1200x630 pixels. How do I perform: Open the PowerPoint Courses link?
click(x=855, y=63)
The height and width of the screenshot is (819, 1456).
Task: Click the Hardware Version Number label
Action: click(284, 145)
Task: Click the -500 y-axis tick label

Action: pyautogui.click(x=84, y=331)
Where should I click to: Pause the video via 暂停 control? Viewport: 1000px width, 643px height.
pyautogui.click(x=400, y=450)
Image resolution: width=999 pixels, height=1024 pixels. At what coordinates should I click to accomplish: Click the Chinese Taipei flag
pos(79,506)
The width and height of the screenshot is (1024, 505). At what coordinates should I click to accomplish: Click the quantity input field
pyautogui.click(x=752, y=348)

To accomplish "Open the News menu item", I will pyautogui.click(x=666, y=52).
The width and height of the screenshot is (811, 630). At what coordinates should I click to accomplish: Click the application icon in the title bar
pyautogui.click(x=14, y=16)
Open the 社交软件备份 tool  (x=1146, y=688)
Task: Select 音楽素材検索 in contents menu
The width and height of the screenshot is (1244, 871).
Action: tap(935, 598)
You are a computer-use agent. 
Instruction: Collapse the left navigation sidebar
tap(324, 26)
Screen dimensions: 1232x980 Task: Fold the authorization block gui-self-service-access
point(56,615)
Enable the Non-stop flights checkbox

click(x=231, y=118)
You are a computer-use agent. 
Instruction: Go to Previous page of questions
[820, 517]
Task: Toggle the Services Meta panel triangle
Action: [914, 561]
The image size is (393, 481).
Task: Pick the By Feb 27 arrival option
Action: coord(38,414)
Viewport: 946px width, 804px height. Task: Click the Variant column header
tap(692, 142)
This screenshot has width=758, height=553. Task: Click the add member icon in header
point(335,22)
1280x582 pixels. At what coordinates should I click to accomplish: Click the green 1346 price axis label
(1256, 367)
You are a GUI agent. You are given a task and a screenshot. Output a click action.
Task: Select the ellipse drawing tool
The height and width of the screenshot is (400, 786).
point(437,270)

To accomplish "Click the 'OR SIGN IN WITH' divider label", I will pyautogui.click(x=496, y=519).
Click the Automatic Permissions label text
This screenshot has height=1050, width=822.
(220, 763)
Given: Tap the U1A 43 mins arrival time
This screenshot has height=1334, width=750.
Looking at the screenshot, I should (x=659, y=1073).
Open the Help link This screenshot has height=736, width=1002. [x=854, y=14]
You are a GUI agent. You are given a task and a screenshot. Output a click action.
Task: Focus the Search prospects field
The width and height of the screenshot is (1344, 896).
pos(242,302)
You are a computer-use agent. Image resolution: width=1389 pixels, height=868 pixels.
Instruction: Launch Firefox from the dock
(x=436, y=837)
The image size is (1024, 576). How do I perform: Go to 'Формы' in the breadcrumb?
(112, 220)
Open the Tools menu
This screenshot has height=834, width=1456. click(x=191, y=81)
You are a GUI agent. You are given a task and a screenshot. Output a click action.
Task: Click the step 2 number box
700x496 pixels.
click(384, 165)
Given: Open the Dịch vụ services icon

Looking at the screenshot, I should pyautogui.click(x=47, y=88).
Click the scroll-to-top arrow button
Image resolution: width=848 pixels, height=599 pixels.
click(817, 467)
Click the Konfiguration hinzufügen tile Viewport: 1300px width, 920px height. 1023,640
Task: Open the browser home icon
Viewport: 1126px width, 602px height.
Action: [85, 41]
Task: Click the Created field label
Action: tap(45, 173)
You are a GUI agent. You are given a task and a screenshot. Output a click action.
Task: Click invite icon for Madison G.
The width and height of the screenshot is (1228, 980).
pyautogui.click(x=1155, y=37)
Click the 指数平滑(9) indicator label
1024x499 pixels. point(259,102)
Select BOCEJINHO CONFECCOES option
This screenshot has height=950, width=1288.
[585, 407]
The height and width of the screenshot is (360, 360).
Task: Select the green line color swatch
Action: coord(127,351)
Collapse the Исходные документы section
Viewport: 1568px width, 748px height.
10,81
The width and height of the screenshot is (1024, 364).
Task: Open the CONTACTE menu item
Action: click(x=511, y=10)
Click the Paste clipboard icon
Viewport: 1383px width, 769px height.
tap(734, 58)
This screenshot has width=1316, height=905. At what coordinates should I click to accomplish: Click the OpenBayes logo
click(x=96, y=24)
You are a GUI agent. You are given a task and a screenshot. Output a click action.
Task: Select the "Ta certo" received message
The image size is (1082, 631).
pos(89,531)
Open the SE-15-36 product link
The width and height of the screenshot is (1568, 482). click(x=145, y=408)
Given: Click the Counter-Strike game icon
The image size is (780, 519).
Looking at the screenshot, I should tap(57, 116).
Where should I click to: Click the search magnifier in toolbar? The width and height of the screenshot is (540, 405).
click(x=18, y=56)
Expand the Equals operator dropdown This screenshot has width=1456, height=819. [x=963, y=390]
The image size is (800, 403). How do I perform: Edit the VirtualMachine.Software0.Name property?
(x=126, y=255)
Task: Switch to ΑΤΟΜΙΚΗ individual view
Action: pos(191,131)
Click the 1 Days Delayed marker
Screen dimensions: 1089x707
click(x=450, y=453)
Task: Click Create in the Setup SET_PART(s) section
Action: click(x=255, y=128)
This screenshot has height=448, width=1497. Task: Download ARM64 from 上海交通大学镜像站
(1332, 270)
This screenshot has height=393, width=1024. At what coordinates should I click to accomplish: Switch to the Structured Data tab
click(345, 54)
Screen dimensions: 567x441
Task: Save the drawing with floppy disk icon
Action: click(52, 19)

+++

The whole listing above should be output again exactly.

> _PROBLEM SOLUTION_:
1200x630 pixels. How do I perform: Open the PowerPoint Courses link?
click(x=855, y=63)
The height and width of the screenshot is (819, 1456).
Task: Click the Hardware Version Number label
Action: click(284, 145)
Task: Click the -500 y-axis tick label

Action: pyautogui.click(x=84, y=331)
Where should I click to: Pause the video via 暂停 control? Viewport: 1000px width, 643px height.
pyautogui.click(x=400, y=450)
Image resolution: width=999 pixels, height=1024 pixels. At what coordinates should I click to accomplish: Click the Chinese Taipei flag
pos(79,506)
The width and height of the screenshot is (1024, 505). At what coordinates should I click to accomplish: Click the quantity input field
pyautogui.click(x=752, y=348)

To accomplish "Open the News menu item", I will pyautogui.click(x=666, y=52).
The width and height of the screenshot is (811, 630). At what coordinates should I click to accomplish: Click the application icon in the title bar
pyautogui.click(x=14, y=16)
Open the 社交软件备份 tool  (x=1146, y=688)
Task: Select 音楽素材検索 in contents menu
The width and height of the screenshot is (1244, 871).
Action: tap(935, 598)
You are a computer-use agent. 
Instruction: Collapse the left navigation sidebar
tap(324, 26)
Screen dimensions: 1232x980 Task: Fold the authorization block gui-self-service-access
point(56,615)
Enable the Non-stop flights checkbox

click(x=231, y=118)
You are a computer-use agent. 
Instruction: Go to Previous page of questions
[820, 517]
Task: Toggle the Services Meta panel triangle
Action: [914, 561]
The image size is (393, 481).
Task: Pick the By Feb 27 arrival option
Action: coord(38,414)
Viewport: 946px width, 804px height. Task: Click the Variant column header
tap(692, 142)
This screenshot has width=758, height=553. Task: Click the add member icon in header
point(335,22)
1280x582 pixels. At what coordinates should I click to accomplish: Click the green 1346 price axis label
(1256, 367)
You are a GUI agent. You are given a task and a screenshot. Output a click action.
Task: Select the ellipse drawing tool
The height and width of the screenshot is (400, 786).
point(437,270)

To accomplish "Click the 'OR SIGN IN WITH' divider label", I will pyautogui.click(x=496, y=519).
Click the Automatic Permissions label text
This screenshot has height=1050, width=822.
(220, 763)
Given: Tap the U1A 43 mins arrival time
This screenshot has height=1334, width=750.
Looking at the screenshot, I should (x=659, y=1073).
Open the Help link This screenshot has height=736, width=1002. [x=854, y=14]
You are a GUI agent. You are given a task and a screenshot. Output a click action.
Task: Focus the Search prospects field
The width and height of the screenshot is (1344, 896).
pos(242,302)
You are a computer-use agent. Image resolution: width=1389 pixels, height=868 pixels.
Instruction: Launch Firefox from the dock
(x=436, y=837)
The image size is (1024, 576). How do I perform: Go to 'Формы' in the breadcrumb?
(112, 220)
Open the Tools menu
This screenshot has height=834, width=1456. click(x=191, y=81)
You are a GUI agent. You are given a task and a screenshot. Output a click action.
Task: Click the step 2 number box
700x496 pixels.
click(384, 165)
Given: Open the Dịch vụ services icon

Looking at the screenshot, I should pyautogui.click(x=47, y=88).
Click the scroll-to-top arrow button
Image resolution: width=848 pixels, height=599 pixels.
click(817, 467)
Click the Konfiguration hinzufügen tile Viewport: 1300px width, 920px height. 1023,640
Task: Open the browser home icon
Viewport: 1126px width, 602px height.
Action: [85, 41]
Task: Click the Created field label
Action: tap(45, 173)
You are a GUI agent. You are given a task and a screenshot. Output a click action.
Task: Click invite icon for Madison G.
The width and height of the screenshot is (1228, 980).
pyautogui.click(x=1155, y=37)
Click the 指数平滑(9) indicator label
1024x499 pixels. point(259,102)
Select BOCEJINHO CONFECCOES option
This screenshot has height=950, width=1288.
[585, 407]
The height and width of the screenshot is (360, 360).
Task: Select the green line color swatch
Action: coord(127,351)
Collapse the Исходные документы section
Viewport: 1568px width, 748px height.
10,81
The width and height of the screenshot is (1024, 364).
Task: Open the CONTACTE menu item
Action: click(x=511, y=10)
Click the Paste clipboard icon
Viewport: 1383px width, 769px height.
tap(734, 58)
This screenshot has width=1316, height=905. At what coordinates should I click to accomplish: Click the OpenBayes logo
click(x=96, y=24)
You are a GUI agent. You are given a task and a screenshot. Output a click action.
Task: Select the "Ta certo" received message
The image size is (1082, 631).
pos(89,531)
Open the SE-15-36 product link
The width and height of the screenshot is (1568, 482). click(x=145, y=408)
Given: Click the Counter-Strike game icon
The image size is (780, 519).
Looking at the screenshot, I should tap(57, 116).
Where should I click to: Click the search magnifier in toolbar? The width and height of the screenshot is (540, 405).
click(x=18, y=56)
Expand the Equals operator dropdown This screenshot has width=1456, height=819. [x=963, y=390]
The image size is (800, 403). How do I perform: Edit the VirtualMachine.Software0.Name property?
(x=126, y=255)
Task: Switch to ΑΤΟΜΙΚΗ individual view
Action: pos(191,131)
Click the 1 Days Delayed marker
Screen dimensions: 1089x707
click(x=450, y=453)
Task: Click Create in the Setup SET_PART(s) section
Action: click(x=255, y=128)
This screenshot has height=448, width=1497. Task: Download ARM64 from 上海交通大学镜像站
(1332, 270)
This screenshot has height=393, width=1024. At what coordinates should I click to accomplish: Switch to the Structured Data tab
click(345, 54)
Screen dimensions: 567x441
Task: Save the drawing with floppy disk icon
Action: click(52, 19)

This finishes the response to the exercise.